Take strong action before it gets too late
There may be no easy answers to why a cricket fan in India is getting increasingly lumpenised, but there is one definite step which the cricket establishment can take ? ban the centres where the crowd disrupts a match.india Updated: Nov 13, 2002 23:37 IST
There may be no easy answers to why a cricket fan in India is getting increasingly lumpenised, but there is one definite step which the cricket establishment of the country and the world can take --- ban the centres where the crowd disrupts a match. And, unlike what Mike Proctor, the match referee, did at Rajkot, award the match to the tourists regardless of what the match-situation may be.
These are harsh steps but that is what is needed to tell the crowd and the organisers that they have a responsibility towards the game and towards those who enjoy the sport.
The International Cricket Council (ICC) has for long dithered over the issue and as a result finds itself today with no powers to take any punitive action against the host team and the association. It is time for them to discuss this issue threadbare with its member countries and make a law that empowers them to take stringent action.
One is sure that the Indian Board and its president Jagmohan Dalmiya will endorse any such step which the ICC takes. After all, Dalmiya and the Indian Board must be as embarrassed as any sane Indian citizen by what happened in the first three one-dayers against the visiting West Indies.
This is an issue where the Board should make an attempt to rise above its petty vote politics. The whole world knows that some of these one-day matches are distributed to those centres that are either loyalists or potential deserters.
Mr Dalmiya, who in his second avatar had promised to undo these obnoxious practices seems to have again succumbed to the lure of power.
This is obvious from the manner in which managers of the national team are chosen and even the way the national selection committee was picked this time.
In this game of rewarding favourites and punishing dissenters, the Board should not lose perspective.
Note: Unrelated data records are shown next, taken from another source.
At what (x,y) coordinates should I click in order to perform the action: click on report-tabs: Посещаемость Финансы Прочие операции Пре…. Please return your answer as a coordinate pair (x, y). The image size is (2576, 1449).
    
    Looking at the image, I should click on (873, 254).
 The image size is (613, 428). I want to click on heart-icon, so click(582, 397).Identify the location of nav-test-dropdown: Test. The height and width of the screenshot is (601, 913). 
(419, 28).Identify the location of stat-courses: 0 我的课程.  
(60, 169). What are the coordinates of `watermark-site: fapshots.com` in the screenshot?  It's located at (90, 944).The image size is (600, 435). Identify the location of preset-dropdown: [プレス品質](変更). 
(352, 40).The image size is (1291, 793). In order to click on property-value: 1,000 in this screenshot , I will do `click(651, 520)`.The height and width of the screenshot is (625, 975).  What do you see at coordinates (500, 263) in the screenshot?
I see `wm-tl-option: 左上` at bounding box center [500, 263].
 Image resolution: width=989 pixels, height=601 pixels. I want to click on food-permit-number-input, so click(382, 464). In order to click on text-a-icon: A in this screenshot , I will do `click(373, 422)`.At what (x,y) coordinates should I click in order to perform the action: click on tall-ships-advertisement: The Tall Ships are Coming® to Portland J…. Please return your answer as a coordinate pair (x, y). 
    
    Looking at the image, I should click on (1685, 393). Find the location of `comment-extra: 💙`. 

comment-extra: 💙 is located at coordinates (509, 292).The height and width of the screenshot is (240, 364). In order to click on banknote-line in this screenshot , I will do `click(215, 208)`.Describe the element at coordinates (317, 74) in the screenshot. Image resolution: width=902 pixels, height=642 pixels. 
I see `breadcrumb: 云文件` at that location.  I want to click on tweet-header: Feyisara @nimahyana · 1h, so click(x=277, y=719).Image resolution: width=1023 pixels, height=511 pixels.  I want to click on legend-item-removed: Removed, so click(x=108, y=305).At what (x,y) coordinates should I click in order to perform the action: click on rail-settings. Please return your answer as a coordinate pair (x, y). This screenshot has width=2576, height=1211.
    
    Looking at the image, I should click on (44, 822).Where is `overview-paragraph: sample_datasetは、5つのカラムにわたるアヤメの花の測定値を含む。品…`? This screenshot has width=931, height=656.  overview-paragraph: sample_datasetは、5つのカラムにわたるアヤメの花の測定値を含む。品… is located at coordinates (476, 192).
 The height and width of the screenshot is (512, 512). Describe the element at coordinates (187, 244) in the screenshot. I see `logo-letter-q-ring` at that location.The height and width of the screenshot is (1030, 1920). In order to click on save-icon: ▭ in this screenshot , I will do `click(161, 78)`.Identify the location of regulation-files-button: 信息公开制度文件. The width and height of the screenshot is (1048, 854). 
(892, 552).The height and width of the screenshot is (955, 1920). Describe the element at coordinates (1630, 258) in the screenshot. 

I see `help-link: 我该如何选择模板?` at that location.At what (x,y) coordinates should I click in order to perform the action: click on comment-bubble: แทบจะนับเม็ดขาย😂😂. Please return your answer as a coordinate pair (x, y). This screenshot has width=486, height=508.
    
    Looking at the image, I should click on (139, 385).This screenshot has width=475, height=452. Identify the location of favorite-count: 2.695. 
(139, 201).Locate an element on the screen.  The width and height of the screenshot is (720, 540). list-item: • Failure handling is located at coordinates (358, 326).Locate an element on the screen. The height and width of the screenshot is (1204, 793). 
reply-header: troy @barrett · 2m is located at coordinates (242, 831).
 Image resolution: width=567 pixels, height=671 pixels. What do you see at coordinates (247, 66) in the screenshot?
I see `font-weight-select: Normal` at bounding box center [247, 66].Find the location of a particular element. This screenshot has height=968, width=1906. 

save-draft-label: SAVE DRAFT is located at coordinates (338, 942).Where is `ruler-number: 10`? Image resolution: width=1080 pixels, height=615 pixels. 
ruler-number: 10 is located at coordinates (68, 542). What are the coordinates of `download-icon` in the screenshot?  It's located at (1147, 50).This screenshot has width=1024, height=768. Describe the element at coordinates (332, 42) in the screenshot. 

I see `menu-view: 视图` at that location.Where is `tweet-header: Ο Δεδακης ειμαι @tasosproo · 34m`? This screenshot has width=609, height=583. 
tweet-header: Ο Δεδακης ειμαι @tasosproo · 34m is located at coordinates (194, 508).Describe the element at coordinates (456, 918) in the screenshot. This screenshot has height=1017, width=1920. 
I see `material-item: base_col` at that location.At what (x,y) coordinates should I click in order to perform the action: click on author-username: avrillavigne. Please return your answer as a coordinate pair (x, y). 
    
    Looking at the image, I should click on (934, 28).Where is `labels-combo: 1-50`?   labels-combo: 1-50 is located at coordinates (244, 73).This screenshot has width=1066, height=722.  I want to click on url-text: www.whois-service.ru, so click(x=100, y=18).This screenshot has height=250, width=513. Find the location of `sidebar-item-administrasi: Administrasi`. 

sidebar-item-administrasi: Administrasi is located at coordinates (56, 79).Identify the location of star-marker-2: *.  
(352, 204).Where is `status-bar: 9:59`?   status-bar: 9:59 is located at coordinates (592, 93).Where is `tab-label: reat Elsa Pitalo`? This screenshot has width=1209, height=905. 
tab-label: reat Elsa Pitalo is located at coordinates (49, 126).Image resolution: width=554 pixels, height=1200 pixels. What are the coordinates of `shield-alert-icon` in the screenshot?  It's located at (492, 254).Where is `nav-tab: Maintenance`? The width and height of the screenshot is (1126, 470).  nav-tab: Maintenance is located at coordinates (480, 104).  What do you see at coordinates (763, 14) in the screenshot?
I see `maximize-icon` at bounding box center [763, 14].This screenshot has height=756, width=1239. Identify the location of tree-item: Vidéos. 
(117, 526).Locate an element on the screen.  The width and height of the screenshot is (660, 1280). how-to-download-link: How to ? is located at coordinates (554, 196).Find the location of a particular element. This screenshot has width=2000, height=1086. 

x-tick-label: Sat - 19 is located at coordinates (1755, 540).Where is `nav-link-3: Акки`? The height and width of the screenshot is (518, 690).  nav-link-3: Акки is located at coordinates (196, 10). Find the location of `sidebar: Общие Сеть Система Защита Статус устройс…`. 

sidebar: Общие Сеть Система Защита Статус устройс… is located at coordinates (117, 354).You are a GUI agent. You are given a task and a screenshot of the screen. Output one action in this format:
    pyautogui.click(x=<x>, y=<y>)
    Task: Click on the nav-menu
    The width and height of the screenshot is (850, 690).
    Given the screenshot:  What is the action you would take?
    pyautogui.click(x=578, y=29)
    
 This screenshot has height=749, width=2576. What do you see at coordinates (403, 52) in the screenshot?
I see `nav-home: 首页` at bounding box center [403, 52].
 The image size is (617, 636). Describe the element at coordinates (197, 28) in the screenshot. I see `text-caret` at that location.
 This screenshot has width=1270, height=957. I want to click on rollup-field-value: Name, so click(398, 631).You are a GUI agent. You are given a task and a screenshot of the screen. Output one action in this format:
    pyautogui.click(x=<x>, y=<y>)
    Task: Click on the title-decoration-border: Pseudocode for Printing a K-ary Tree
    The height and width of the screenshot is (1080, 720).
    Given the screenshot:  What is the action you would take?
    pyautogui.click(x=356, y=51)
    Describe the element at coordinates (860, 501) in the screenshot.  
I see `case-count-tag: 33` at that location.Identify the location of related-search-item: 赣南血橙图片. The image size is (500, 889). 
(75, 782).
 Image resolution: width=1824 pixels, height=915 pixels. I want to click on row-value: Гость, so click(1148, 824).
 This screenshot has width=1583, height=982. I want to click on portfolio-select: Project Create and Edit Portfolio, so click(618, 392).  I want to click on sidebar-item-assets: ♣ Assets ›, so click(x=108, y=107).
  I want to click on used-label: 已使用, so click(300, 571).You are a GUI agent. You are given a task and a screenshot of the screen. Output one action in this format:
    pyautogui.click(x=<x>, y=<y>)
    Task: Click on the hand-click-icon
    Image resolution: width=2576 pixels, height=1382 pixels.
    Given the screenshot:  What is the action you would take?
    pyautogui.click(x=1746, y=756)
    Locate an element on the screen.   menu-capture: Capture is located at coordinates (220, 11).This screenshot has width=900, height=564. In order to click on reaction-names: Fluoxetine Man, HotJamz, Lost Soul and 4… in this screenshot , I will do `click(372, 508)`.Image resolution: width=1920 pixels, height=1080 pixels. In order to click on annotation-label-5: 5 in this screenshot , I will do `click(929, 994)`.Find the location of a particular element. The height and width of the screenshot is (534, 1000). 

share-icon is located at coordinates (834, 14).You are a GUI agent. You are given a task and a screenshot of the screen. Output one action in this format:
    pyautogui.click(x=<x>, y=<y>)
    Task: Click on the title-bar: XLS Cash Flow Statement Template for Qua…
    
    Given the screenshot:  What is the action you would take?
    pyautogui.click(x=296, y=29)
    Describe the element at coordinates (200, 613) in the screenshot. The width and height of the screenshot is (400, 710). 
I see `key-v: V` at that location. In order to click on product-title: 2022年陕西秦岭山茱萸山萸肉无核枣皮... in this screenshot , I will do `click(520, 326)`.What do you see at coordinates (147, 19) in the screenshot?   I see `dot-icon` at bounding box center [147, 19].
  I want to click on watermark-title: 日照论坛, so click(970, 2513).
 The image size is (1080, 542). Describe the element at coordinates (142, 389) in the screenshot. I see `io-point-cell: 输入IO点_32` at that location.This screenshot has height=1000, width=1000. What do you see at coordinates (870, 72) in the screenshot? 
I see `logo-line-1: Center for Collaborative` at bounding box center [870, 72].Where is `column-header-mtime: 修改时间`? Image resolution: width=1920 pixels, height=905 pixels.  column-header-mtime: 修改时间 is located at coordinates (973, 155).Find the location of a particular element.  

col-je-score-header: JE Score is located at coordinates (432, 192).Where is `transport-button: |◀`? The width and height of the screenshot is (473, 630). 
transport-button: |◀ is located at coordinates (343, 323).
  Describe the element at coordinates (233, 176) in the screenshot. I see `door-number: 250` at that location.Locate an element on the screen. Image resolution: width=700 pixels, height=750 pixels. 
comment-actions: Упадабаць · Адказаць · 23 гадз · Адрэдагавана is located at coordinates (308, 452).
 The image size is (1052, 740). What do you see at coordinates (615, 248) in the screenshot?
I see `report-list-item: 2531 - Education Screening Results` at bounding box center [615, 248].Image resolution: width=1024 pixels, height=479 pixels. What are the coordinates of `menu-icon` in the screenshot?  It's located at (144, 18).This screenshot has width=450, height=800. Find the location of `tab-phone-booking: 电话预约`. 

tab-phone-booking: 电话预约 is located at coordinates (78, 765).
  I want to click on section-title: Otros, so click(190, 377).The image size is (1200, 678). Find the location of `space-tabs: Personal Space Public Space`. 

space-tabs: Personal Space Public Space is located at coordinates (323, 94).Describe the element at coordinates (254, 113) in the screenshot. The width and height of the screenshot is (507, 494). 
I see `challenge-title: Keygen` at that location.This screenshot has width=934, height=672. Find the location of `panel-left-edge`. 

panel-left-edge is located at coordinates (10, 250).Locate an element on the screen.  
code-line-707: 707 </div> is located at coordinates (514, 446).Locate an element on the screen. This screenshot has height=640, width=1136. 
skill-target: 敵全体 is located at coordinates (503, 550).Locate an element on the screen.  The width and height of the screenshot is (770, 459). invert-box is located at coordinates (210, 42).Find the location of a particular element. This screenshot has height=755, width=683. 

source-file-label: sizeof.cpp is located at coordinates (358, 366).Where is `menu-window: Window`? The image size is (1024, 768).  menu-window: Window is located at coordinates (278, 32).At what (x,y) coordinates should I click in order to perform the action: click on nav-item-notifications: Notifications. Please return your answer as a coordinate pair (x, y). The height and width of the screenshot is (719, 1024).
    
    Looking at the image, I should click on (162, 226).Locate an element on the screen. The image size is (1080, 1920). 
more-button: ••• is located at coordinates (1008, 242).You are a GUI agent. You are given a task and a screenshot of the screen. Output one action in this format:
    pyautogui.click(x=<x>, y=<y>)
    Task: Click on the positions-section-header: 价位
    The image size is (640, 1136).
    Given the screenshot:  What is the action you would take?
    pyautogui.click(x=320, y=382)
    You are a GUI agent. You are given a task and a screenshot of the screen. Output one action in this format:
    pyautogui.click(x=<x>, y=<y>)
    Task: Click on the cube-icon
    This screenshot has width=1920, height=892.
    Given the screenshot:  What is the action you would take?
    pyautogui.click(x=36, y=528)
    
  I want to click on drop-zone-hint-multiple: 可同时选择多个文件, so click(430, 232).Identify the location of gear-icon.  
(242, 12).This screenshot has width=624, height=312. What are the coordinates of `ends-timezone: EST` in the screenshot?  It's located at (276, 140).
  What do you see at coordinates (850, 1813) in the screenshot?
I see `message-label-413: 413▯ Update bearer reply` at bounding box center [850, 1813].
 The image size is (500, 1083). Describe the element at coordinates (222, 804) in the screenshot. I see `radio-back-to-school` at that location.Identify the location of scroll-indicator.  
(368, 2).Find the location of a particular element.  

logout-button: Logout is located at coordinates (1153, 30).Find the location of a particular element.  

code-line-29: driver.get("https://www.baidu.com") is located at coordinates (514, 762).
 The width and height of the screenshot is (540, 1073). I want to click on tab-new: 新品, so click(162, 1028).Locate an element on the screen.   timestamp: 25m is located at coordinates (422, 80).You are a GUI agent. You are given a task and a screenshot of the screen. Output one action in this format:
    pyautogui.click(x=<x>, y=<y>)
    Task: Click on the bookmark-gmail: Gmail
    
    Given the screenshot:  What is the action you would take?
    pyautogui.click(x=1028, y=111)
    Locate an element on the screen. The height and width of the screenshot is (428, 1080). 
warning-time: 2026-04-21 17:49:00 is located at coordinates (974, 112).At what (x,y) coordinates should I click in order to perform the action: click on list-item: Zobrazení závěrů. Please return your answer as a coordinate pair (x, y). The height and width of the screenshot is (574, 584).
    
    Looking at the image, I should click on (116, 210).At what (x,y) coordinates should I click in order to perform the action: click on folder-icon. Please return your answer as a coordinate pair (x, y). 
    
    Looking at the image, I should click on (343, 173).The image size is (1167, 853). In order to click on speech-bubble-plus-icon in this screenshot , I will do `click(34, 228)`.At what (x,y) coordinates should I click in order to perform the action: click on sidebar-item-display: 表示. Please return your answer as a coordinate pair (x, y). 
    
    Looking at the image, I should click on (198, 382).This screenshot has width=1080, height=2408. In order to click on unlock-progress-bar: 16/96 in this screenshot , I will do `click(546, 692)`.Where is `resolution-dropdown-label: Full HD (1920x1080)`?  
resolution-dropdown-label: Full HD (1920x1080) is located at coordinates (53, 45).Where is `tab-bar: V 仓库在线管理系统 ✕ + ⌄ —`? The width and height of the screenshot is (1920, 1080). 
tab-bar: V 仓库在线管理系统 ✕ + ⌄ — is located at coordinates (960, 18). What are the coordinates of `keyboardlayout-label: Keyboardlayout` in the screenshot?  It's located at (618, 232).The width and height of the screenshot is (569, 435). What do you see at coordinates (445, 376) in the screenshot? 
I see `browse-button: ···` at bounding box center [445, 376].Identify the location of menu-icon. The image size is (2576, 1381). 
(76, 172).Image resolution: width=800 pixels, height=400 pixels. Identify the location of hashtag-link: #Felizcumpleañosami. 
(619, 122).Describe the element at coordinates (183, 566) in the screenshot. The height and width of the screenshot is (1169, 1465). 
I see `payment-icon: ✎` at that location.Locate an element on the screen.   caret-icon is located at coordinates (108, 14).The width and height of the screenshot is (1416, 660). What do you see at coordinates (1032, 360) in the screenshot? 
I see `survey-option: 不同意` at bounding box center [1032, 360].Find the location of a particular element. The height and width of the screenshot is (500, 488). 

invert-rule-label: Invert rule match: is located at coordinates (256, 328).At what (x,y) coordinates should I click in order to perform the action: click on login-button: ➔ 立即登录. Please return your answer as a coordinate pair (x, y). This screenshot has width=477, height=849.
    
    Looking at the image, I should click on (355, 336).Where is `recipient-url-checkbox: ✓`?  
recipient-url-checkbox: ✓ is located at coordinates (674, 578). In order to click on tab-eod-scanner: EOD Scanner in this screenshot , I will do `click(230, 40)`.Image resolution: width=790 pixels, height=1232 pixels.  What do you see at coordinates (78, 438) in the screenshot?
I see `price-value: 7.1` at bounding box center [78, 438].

What is the point of filling its coffers without addressing these issues?
The board may say in its defence that law and order does not fall under its purview and most of the stadiums in the country are not under the direct control of the host associations.
But this should not prevent the host associations from making better arrangements for the crowd and having their own trained security personnel who can spot trouble makers in the crowd and hand them over to the police?
It is obvious that all important cricket matches are held at stadiums that are geared up for the comfort of spectators -- most of them are not - so that a fan does not lose his temper at the slightest pretext.
These are difficult times and the rise of the extreme right wing has embarrassed the nation on many counts.
Let sports also not fall prey to the machinations of those who believe that violent and insensitive behaviour is the only way to assert one's superiority.
Take strong action before it gets too late.